I enjoy watching the intense focus, the methodology applied, and the absent mindedness to the people around exhibited by people doing work they’re good at. And most of all, I enjoy watching the project start from scratch and go through all its stages till it gets to completion.

There are different names for this mode people go into when they do work they’re good at. Some people call it the zone, some call it their happy place, but the official name, given to it by performance psychologists, is “flow”.

The term flow was first coined by psychologist Mihaly Csikszentmihaly (pronounced six-sent-mihali) and he defined it as the mental state of operation in which a person performing an activity is fully immersed in a feeling of energized focus, full involvement and enjoyment in the process of the activity and is characterized by a loss of the sense of space and time.

The following experiences describe what it’s like to go into flow;

1. Intense and focused concentration on the present moment

2. Merging of action and awareness: your reflexes become much faster

3. A loss of reflective self-consciousness: you’re not thinking about yourself or how you look at that point

4. A sense of personal agency over the situation or the activity: your confidence is sky high and you feel in control

5. A distortion of your sense of time: you can spend hours on the activity without knowing it

6. Autotelic experience: you enjoy doing the activity for the sake of the activity not for any rewards.
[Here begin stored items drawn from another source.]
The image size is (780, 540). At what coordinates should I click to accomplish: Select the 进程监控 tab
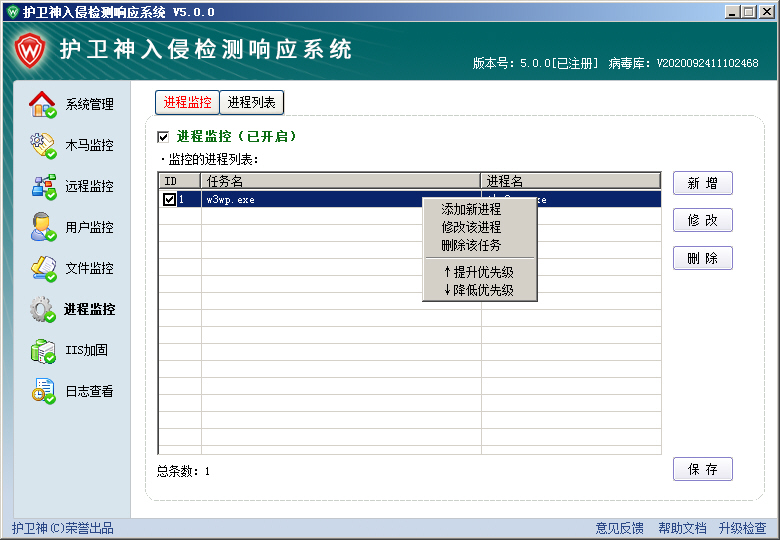point(187,102)

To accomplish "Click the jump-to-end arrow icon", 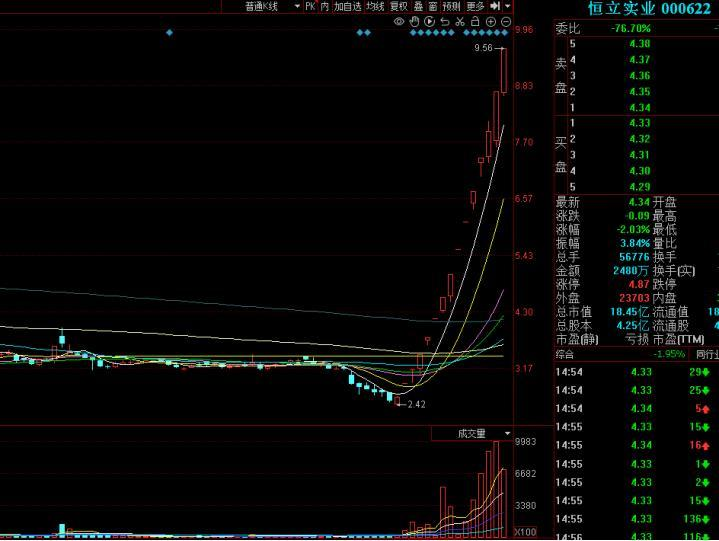I will pyautogui.click(x=494, y=6).
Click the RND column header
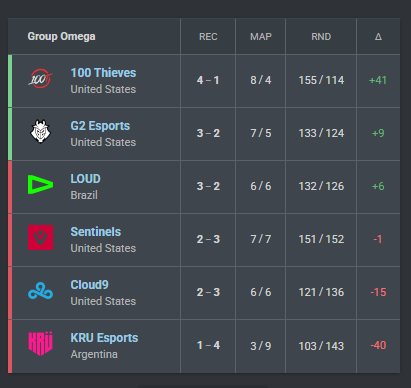The height and width of the screenshot is (388, 411). (321, 37)
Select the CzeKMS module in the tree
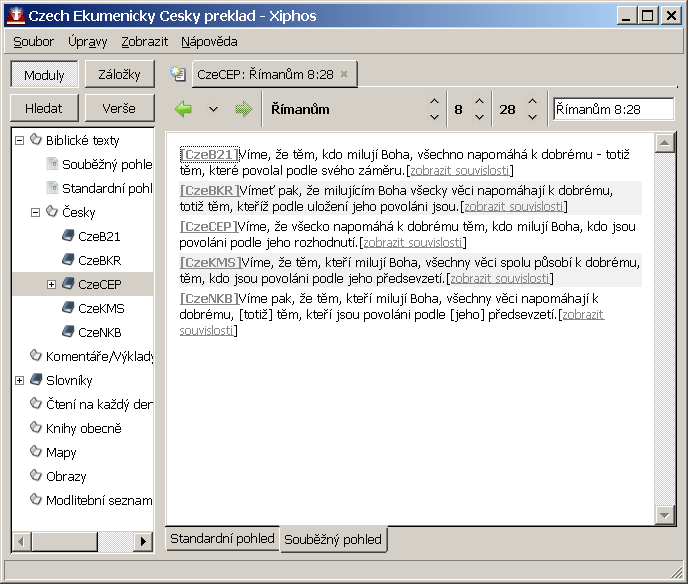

Chances are you’ve gone into flow at one point or the other in your life, irrespective of whatever it is you were doing. It’s happened a lot for me, especially during activities like playing football, writing, playing video games and so on.

It’s different for everyone, for my dad it’s fixing cars and finding solutions to problems, for my mom it’s teaching and cooking, for my brother it’s photography and finding solutions to problems as well and for Doyin it’s creating art.

Getting into flow is an essential part of deep work, but like every good thing, it’s not easy to achieve, it comes from huge amounts of practice and familiarity with the techniques and principles of the activity, which is why experts find it easier to enter flow than people who are just starting out.

Image Credit: Ben Austin

Still the more deep work you do, the more you get into flow and the more you get into flow, the more deep work you do and the resultant outcome of all this is that you get better and better at what you do until you eventually attain mastery which is the key to creating original work.

So that’s it for this post, in the next part I’ll talk about ways we can include deep work into our lives and the reason we all need to aim for mastery rather than just regurgitating what everyone else does.

In the meantime I’ll leave you to ponder this quote by Robert Greene, from his book, Mastery:

As years go by and we remain faithful to this process (practice/deep work), yet another leap takes place — to mastery. The keyboard is no longer something outside of us; it is internalized and becomes part of our nervous system, our fingertips. In our career, we now have a feel for the group dynamic, the current state of business. We can apply this feel to social situations, seeing deeper into other people and anticipating their reactions. We can make decisions that are rapid and highly creative. Ideas come to us. We have learned the rules so well that we can now be the ones to break or rewrite them.”